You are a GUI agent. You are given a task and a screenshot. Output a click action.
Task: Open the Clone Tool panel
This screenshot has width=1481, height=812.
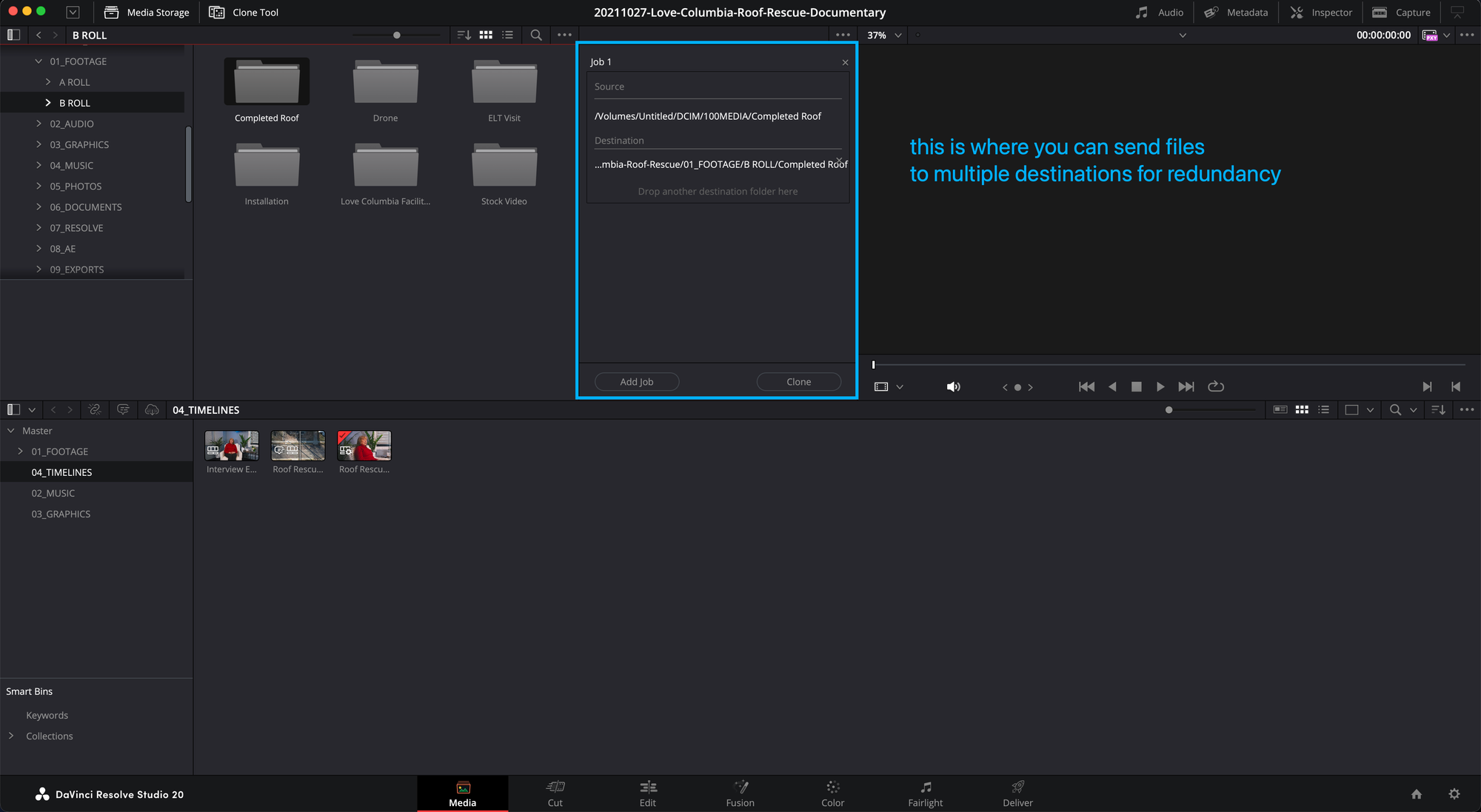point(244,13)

--

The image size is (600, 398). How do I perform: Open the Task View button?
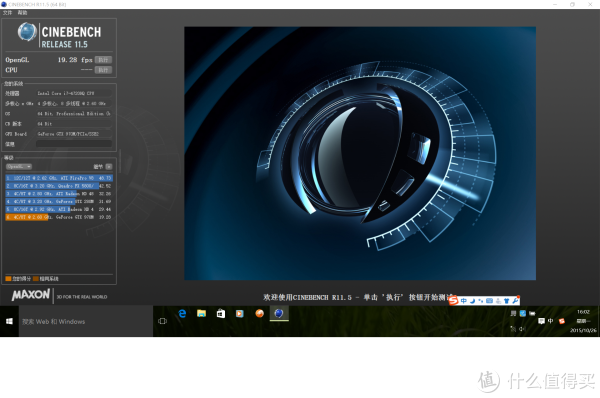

Stated task: Copy the items from the line containing "You are a GUI" through the line containing "point(244,13)", and leave the pictures out.

Reply to the task:
You are a GUI agent. You are given a task and a screenshot. Output a click action.
Task: Open the Clone Tool panel
This screenshot has width=1481, height=812.
point(244,13)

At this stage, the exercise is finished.